Task to carry out: Change every "hammer icon" in the data below to "wrench icon", then write out all of the data again with nothing else altered.

═════ Stored rows

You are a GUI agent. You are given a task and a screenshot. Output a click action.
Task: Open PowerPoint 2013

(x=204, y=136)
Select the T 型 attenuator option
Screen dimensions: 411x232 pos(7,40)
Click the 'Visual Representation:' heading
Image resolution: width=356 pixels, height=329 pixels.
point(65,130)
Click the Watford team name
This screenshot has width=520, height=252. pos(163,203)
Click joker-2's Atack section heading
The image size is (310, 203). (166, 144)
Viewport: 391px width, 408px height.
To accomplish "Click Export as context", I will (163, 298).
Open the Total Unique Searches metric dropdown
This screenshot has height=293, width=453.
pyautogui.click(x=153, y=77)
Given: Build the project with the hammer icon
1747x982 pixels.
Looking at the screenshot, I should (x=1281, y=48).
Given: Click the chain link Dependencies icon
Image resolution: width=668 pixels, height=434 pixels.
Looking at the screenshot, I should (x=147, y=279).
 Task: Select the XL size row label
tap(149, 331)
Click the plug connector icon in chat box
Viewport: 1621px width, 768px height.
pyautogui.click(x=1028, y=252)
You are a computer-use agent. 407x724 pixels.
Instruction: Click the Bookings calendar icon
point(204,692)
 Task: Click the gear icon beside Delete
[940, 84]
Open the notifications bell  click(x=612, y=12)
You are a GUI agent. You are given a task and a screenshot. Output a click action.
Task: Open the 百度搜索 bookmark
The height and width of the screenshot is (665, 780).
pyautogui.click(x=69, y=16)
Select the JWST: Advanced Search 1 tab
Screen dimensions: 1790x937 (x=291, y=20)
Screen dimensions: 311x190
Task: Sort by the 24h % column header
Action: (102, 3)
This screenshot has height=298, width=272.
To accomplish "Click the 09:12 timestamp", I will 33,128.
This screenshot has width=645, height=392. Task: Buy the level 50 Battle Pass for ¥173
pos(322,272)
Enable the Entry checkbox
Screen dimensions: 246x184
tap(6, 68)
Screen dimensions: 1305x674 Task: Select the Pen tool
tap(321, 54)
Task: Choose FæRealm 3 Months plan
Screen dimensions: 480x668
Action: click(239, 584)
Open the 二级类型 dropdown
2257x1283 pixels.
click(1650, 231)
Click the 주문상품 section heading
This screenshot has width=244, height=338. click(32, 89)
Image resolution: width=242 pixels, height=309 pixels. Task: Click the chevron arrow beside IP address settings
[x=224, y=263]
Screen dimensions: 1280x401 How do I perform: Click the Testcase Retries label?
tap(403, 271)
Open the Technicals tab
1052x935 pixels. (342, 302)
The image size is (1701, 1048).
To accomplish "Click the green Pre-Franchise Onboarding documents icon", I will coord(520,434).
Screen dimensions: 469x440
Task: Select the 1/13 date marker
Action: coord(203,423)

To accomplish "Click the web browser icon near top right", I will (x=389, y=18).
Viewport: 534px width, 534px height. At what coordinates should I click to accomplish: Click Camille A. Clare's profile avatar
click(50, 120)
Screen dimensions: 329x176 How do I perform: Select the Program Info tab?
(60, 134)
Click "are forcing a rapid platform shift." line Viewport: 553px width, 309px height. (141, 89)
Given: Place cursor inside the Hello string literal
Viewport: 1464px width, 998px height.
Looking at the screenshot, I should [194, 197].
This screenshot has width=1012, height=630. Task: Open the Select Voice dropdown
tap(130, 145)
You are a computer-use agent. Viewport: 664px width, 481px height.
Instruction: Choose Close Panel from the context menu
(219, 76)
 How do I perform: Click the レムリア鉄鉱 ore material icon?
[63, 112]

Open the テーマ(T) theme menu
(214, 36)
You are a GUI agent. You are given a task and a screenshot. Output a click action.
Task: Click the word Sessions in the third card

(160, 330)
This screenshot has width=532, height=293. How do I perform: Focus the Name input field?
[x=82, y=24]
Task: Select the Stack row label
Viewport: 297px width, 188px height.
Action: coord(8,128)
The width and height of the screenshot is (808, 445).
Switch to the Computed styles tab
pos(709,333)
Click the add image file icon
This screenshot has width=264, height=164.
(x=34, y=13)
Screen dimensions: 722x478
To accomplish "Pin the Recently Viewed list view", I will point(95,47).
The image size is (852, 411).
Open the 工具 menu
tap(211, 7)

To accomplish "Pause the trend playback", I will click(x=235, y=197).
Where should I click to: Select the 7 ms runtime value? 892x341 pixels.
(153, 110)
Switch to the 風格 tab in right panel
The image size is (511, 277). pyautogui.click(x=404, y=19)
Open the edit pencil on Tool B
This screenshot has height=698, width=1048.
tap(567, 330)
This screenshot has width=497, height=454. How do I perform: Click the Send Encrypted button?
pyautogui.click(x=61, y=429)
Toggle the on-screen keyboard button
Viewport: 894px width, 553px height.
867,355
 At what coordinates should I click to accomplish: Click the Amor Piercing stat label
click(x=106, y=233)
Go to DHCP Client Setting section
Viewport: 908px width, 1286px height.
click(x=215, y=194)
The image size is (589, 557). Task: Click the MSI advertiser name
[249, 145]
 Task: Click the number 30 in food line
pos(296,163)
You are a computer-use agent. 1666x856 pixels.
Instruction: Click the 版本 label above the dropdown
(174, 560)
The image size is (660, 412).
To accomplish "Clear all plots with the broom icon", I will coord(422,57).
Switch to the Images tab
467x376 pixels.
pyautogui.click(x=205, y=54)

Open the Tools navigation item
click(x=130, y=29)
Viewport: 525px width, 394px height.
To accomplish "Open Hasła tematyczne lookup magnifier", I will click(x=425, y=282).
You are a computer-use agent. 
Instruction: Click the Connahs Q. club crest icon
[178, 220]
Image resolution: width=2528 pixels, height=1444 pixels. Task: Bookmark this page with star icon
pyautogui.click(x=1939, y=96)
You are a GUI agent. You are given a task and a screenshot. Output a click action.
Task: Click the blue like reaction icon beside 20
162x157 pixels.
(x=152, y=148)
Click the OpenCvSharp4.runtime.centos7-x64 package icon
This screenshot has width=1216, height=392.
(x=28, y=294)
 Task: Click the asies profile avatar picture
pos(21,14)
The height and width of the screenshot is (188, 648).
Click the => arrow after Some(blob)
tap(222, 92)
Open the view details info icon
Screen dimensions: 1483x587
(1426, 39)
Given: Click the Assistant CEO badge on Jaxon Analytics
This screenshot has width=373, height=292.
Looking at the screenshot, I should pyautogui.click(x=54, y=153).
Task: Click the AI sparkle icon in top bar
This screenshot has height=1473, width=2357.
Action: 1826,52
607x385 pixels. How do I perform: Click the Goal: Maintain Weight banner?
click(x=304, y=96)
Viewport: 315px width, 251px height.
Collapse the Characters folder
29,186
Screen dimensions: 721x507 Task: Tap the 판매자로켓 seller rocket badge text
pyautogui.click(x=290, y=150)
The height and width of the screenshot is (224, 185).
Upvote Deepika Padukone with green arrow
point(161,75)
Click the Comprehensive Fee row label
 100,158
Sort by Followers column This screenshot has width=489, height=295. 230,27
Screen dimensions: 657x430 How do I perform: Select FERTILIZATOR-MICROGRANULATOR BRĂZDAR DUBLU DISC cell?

══════════

Complete output:
You are a GUI agent. You are given a task and a screenshot. Output a click action.
Task: Open PowerPoint 2013

(x=204, y=136)
Select the T 型 attenuator option
Screen dimensions: 411x232 pos(7,40)
Click the 'Visual Representation:' heading
Image resolution: width=356 pixels, height=329 pixels.
point(65,130)
Click the Watford team name
This screenshot has width=520, height=252. pos(163,203)
Click joker-2's Atack section heading
The image size is (310, 203). (166, 144)
Viewport: 391px width, 408px height.
To accomplish "Click Export as context", I will (163, 298).
Open the Total Unique Searches metric dropdown
This screenshot has height=293, width=453.
pyautogui.click(x=153, y=77)
Given: Build the project with the wrench icon
1747x982 pixels.
Looking at the screenshot, I should (x=1281, y=48).
Given: Click the chain link Dependencies icon
Image resolution: width=668 pixels, height=434 pixels.
Looking at the screenshot, I should (x=147, y=279).
 Task: Select the XL size row label
tap(149, 331)
Click the plug connector icon in chat box
Viewport: 1621px width, 768px height.
pyautogui.click(x=1028, y=252)
You are a computer-use agent. 407x724 pixels.
Instruction: Click the Bookings calendar icon
point(204,692)
 Task: Click the gear icon beside Delete
[940, 84]
Open the notifications bell  click(x=612, y=12)
You are a GUI agent. You are given a task and a screenshot. Output a click action.
Task: Open the 百度搜索 bookmark
The height and width of the screenshot is (665, 780).
pyautogui.click(x=69, y=16)
Select the JWST: Advanced Search 1 tab
Screen dimensions: 1790x937 (x=291, y=20)
Screen dimensions: 311x190
Task: Sort by the 24h % column header
Action: (102, 3)
This screenshot has height=298, width=272.
To accomplish "Click the 09:12 timestamp", I will 33,128.
This screenshot has width=645, height=392. Task: Buy the level 50 Battle Pass for ¥173
pos(322,272)
Enable the Entry checkbox
Screen dimensions: 246x184
tap(6, 68)
Screen dimensions: 1305x674 Task: Select the Pen tool
tap(321, 54)
Task: Choose FæRealm 3 Months plan
Screen dimensions: 480x668
Action: click(239, 584)
Open the 二级类型 dropdown
2257x1283 pixels.
click(1650, 231)
Click the 주문상품 section heading
This screenshot has width=244, height=338. click(32, 89)
Image resolution: width=242 pixels, height=309 pixels. Task: Click the chevron arrow beside IP address settings
[x=224, y=263]
Screen dimensions: 1280x401 How do I perform: Click the Testcase Retries label?
tap(403, 271)
Open the Technicals tab
1052x935 pixels. (342, 302)
The image size is (1701, 1048).
To accomplish "Click the green Pre-Franchise Onboarding documents icon", I will coord(520,434).
Screen dimensions: 469x440
Task: Select the 1/13 date marker
Action: coord(203,423)

To accomplish "Click the web browser icon near top right", I will (x=389, y=18).
Viewport: 534px width, 534px height. At what coordinates should I click to accomplish: Click Camille A. Clare's profile avatar
click(50, 120)
Screen dimensions: 329x176 How do I perform: Select the Program Info tab?
(60, 134)
Click "are forcing a rapid platform shift." line Viewport: 553px width, 309px height. (141, 89)
Given: Place cursor inside the Hello string literal
Viewport: 1464px width, 998px height.
Looking at the screenshot, I should [194, 197].
This screenshot has width=1012, height=630. Task: Open the Select Voice dropdown
tap(130, 145)
You are a computer-use agent. Viewport: 664px width, 481px height.
Instruction: Choose Close Panel from the context menu
(219, 76)
 How do I perform: Click the レムリア鉄鉱 ore material icon?
[63, 112]

Open the テーマ(T) theme menu
(214, 36)
You are a GUI agent. You are given a task and a screenshot. Output a click action.
Task: Click the word Sessions in the third card

(160, 330)
This screenshot has width=532, height=293. How do I perform: Focus the Name input field?
[x=82, y=24]
Task: Select the Stack row label
Viewport: 297px width, 188px height.
Action: coord(8,128)
The width and height of the screenshot is (808, 445).
Switch to the Computed styles tab
pos(709,333)
Click the add image file icon
This screenshot has width=264, height=164.
(x=34, y=13)
Screen dimensions: 722x478
To accomplish "Pin the Recently Viewed list view", I will point(95,47).
The image size is (852, 411).
Open the 工具 menu
tap(211, 7)

To accomplish "Pause the trend playback", I will click(x=235, y=197).
Where should I click to: Select the 7 ms runtime value? 892x341 pixels.
(153, 110)
Switch to the 風格 tab in right panel
The image size is (511, 277). pyautogui.click(x=404, y=19)
Open the edit pencil on Tool B
This screenshot has height=698, width=1048.
tap(567, 330)
This screenshot has width=497, height=454. How do I perform: Click the Send Encrypted button?
pyautogui.click(x=61, y=429)
Toggle the on-screen keyboard button
Viewport: 894px width, 553px height.
867,355
 At what coordinates should I click to accomplish: Click the Amor Piercing stat label
click(x=106, y=233)
Go to DHCP Client Setting section
Viewport: 908px width, 1286px height.
click(x=215, y=194)
The image size is (589, 557). Task: Click the MSI advertiser name
[249, 145]
 Task: Click the number 30 in food line
pos(296,163)
You are a computer-use agent. 1666x856 pixels.
Instruction: Click the 版本 label above the dropdown
(174, 560)
The image size is (660, 412).
To accomplish "Clear all plots with the broom icon", I will coord(422,57).
Switch to the Images tab
467x376 pixels.
pyautogui.click(x=205, y=54)

Open the Tools navigation item
click(x=130, y=29)
Viewport: 525px width, 394px height.
To accomplish "Open Hasła tematyczne lookup magnifier", I will click(x=425, y=282).
You are a computer-use agent. 
Instruction: Click the Connahs Q. club crest icon
[178, 220]
Image resolution: width=2528 pixels, height=1444 pixels. Task: Bookmark this page with star icon
pyautogui.click(x=1939, y=96)
You are a GUI agent. You are given a task and a screenshot. Output a click action.
Task: Click the blue like reaction icon beside 20
162x157 pixels.
(x=152, y=148)
Click the OpenCvSharp4.runtime.centos7-x64 package icon
This screenshot has width=1216, height=392.
(x=28, y=294)
 Task: Click the asies profile avatar picture
pos(21,14)
The height and width of the screenshot is (188, 648).
Click the => arrow after Some(blob)
tap(222, 92)
Open the view details info icon
Screen dimensions: 1483x587
(1426, 39)
Given: Click the Assistant CEO badge on Jaxon Analytics
This screenshot has width=373, height=292.
Looking at the screenshot, I should pyautogui.click(x=54, y=153).
Task: Click the AI sparkle icon in top bar
This screenshot has height=1473, width=2357.
Action: 1826,52
607x385 pixels. How do I perform: Click the Goal: Maintain Weight banner?
click(x=304, y=96)
Viewport: 315px width, 251px height.
Collapse the Characters folder
29,186
Screen dimensions: 721x507 Task: Tap the 판매자로켓 seller rocket badge text
pyautogui.click(x=290, y=150)
The height and width of the screenshot is (224, 185).
Upvote Deepika Padukone with green arrow
point(161,75)
Click the Comprehensive Fee row label
 100,158
Sort by Followers column This screenshot has width=489, height=295. 230,27
Screen dimensions: 657x430 How do I perform: Select FERTILIZATOR-MICROGRANULATOR BRĂZDAR DUBLU DISC cell?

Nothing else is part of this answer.